Pour le moment, Donald Trump demeure largement en tête des sondages (15 points devant Ron DeSantis) alors que seule l’ex-gouverneure de Caroline du Sud, Nikki Haley s’est déclarée candidate et plafonne à 3% des intentions de vote. Encore soutenu par de nombreux cadres du parti comme Majorie Taylor Greene (représentante de Géorgie), le milliardaire new-yorkais tente d’occuper l’espace médiatique. Lors de son discours à la CPAC, il a fustigé les dirigeants du parti qui le soutiennent plus : « Nous avons un parti tenu par des fous, monstres, des néoconservateurs, des mondialistes, des fanatiques de l’ouverture des frontières et des imbéciles. ».
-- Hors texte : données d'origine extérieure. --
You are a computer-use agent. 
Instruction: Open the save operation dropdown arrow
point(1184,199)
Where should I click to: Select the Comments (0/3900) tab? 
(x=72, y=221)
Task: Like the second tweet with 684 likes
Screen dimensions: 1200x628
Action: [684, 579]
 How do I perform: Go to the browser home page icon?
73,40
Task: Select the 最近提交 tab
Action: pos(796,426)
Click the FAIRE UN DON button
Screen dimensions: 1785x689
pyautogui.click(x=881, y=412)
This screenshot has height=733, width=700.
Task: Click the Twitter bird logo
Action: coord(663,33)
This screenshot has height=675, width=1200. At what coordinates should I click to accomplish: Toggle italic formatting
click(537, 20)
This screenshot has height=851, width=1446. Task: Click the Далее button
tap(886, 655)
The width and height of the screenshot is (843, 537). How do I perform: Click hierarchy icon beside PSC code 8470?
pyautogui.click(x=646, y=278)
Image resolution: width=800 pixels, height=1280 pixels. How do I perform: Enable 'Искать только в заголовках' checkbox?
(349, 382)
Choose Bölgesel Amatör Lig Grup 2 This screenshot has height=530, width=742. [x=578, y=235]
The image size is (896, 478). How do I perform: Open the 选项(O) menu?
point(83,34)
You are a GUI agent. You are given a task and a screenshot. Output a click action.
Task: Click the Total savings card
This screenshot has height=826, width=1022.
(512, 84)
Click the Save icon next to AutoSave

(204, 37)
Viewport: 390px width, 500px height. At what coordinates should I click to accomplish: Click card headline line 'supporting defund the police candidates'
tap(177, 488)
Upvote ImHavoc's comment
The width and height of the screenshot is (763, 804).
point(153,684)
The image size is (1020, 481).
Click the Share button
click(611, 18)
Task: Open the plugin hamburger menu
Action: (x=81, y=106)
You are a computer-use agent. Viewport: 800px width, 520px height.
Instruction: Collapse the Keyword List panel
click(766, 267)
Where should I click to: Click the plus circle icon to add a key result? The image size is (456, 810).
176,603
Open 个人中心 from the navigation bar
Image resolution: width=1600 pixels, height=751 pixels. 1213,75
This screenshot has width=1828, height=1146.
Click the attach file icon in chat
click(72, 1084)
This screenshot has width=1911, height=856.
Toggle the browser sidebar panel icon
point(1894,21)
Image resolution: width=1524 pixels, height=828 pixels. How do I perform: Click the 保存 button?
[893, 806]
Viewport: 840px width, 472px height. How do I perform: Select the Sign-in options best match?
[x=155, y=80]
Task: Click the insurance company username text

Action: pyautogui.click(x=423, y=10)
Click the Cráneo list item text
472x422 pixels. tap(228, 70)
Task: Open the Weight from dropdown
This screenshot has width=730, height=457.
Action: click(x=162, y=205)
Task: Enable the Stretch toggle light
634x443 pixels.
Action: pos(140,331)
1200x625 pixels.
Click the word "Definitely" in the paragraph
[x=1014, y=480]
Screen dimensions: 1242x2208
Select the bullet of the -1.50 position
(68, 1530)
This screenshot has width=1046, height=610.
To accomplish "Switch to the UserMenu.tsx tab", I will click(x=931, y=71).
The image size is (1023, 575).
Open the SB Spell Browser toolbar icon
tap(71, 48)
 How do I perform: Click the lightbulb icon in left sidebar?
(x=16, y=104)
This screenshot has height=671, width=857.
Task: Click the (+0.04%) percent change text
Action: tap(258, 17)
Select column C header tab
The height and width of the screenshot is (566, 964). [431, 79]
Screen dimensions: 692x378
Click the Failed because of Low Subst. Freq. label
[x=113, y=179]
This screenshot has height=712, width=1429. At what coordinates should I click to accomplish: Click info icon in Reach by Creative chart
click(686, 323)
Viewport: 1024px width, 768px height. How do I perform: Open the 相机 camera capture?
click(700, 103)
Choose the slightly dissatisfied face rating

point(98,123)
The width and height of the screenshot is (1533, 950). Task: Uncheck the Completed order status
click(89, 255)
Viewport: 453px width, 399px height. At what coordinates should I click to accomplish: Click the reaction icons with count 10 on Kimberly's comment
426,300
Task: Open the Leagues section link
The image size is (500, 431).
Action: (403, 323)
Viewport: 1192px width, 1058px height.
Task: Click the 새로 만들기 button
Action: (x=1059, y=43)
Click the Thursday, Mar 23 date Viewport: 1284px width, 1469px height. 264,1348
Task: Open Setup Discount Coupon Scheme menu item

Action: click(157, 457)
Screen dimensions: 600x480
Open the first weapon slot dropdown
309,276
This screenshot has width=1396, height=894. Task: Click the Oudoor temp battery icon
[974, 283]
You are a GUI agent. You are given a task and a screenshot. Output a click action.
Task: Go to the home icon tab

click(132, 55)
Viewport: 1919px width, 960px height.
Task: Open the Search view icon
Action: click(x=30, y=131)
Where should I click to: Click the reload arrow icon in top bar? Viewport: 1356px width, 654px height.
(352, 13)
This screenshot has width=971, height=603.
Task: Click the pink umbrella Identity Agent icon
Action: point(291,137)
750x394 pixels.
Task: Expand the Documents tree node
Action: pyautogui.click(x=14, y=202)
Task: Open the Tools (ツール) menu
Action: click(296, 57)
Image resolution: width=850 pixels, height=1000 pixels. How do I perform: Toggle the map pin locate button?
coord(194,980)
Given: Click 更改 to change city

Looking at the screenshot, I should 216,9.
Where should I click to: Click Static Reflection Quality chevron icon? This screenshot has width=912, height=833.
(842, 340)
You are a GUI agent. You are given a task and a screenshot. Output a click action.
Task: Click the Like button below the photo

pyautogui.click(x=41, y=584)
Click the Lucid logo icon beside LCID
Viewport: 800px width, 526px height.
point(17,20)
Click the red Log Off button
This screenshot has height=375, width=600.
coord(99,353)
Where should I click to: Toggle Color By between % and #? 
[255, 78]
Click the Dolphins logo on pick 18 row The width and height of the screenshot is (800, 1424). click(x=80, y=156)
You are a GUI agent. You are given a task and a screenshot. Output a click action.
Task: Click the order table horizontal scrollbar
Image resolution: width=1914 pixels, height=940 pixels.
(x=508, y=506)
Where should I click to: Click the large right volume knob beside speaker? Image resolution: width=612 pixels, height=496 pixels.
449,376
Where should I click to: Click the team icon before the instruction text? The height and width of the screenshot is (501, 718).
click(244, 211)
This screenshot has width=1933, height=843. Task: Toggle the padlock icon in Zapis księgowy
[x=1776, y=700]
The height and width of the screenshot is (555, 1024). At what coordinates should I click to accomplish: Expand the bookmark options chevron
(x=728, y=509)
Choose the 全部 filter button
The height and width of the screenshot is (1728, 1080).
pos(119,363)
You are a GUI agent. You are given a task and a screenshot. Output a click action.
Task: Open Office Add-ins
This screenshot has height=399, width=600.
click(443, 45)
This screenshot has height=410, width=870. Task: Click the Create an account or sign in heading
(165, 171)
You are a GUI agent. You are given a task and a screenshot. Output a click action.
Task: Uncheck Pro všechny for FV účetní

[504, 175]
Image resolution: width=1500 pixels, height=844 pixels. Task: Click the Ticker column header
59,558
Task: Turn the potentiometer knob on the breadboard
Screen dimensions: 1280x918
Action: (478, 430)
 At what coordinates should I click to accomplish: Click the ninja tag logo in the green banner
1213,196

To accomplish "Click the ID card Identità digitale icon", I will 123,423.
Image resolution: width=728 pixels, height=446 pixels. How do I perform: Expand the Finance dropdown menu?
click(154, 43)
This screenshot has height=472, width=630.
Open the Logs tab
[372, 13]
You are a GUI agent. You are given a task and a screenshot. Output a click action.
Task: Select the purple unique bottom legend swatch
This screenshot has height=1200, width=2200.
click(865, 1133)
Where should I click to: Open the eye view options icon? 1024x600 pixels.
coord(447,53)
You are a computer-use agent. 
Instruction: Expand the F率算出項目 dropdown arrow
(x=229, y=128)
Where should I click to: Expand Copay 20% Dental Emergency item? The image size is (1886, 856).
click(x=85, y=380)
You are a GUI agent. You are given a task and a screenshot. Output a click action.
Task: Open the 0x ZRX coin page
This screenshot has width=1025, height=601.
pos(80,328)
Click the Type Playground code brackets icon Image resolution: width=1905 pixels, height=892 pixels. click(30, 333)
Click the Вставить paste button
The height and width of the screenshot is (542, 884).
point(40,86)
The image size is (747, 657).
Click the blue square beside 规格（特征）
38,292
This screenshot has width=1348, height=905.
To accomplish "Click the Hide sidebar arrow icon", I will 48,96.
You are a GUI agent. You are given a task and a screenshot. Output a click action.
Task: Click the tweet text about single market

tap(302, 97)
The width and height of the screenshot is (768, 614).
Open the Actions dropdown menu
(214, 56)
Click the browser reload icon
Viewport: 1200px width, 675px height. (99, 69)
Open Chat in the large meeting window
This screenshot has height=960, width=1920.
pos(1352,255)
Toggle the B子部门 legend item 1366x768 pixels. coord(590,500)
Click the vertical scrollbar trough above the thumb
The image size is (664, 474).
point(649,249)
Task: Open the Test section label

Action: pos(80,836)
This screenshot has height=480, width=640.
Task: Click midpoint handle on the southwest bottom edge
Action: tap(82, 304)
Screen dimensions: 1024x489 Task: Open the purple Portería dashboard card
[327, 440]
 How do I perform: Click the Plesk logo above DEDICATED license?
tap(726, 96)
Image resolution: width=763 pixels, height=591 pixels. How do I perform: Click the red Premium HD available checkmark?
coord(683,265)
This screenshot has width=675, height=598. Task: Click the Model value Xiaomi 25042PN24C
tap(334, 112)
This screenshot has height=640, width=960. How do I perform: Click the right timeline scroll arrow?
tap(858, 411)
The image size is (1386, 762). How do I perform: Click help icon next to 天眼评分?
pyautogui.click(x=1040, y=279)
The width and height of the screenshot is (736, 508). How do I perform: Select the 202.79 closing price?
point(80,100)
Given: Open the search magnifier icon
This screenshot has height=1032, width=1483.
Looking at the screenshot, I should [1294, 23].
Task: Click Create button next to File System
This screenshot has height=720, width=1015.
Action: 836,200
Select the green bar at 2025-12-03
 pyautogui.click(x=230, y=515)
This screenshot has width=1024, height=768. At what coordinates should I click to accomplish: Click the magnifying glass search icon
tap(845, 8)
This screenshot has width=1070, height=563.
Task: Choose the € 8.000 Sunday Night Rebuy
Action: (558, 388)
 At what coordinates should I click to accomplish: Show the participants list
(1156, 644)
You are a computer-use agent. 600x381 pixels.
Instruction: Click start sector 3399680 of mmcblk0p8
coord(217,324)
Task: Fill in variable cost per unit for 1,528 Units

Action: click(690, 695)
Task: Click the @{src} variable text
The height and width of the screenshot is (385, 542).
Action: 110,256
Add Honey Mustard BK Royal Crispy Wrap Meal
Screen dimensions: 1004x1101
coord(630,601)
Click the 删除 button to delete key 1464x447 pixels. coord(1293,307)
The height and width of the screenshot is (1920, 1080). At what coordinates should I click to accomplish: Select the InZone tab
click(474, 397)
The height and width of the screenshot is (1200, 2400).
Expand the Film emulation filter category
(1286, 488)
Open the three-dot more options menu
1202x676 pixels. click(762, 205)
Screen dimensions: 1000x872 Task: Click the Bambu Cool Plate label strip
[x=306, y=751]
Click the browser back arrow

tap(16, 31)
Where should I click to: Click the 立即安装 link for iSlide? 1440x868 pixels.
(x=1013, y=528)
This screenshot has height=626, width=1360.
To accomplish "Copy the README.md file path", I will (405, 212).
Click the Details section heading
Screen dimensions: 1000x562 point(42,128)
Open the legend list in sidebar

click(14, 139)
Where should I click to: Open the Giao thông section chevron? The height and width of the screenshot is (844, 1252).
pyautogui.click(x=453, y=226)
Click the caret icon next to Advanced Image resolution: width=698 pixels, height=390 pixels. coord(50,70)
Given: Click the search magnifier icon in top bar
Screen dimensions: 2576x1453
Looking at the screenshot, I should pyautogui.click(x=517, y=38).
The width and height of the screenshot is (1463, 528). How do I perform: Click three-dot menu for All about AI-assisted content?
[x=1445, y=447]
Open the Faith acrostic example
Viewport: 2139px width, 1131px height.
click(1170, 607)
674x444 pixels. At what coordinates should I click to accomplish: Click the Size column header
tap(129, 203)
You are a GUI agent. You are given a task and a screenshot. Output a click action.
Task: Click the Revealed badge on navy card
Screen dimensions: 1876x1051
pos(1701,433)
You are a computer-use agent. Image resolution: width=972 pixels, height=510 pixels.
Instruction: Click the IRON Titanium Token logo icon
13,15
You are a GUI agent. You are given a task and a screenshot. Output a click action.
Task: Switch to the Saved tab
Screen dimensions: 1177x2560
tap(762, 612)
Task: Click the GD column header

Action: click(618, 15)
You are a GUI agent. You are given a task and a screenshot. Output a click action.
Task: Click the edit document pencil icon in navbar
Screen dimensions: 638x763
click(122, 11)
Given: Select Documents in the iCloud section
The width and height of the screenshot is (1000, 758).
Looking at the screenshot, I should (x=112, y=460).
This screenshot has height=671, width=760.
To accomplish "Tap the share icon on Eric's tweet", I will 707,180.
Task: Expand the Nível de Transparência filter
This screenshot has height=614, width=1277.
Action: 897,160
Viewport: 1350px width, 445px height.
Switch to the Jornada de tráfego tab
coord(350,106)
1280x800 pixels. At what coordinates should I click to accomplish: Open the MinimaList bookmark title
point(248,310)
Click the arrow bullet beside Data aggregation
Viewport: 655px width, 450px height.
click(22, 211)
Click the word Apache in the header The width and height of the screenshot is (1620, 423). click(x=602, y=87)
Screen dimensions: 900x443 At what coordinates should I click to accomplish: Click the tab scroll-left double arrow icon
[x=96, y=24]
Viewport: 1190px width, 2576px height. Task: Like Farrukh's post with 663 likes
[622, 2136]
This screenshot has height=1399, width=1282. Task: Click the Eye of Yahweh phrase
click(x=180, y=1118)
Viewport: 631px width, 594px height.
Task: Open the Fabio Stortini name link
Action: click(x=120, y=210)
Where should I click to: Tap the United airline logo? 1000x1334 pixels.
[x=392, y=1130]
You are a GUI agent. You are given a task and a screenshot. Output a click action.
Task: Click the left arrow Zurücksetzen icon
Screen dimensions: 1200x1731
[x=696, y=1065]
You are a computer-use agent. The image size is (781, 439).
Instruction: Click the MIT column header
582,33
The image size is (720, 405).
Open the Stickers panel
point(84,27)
L’ancien Président a également précisé qu’il serait candidat quoi qu’il arrive, et qu’une mise en accusation pour son rôle dans les événements du 6 janvier au Capitole n’y changerait rien. On peut d’ailleurs noter l’absence à ce grand rendez-vous républicain de deux figures du parti ayant tenu tête à l’ancien président : son vice-président Mike Pence qui a accusé le milliardaire d’avoir mis sa vie et celle de sa famille en danger par son discours du 6 janvier 2021, et l’ancien conseiller à la sécurité nationale, John Bolton, qui a déclaré vouloir « éliminer Trump le plus vite possible du processus de nomination ».

Les primaires républicaines qui s’en viennent pourraient bien se résumer à l’affrontement entre un homme et son parti.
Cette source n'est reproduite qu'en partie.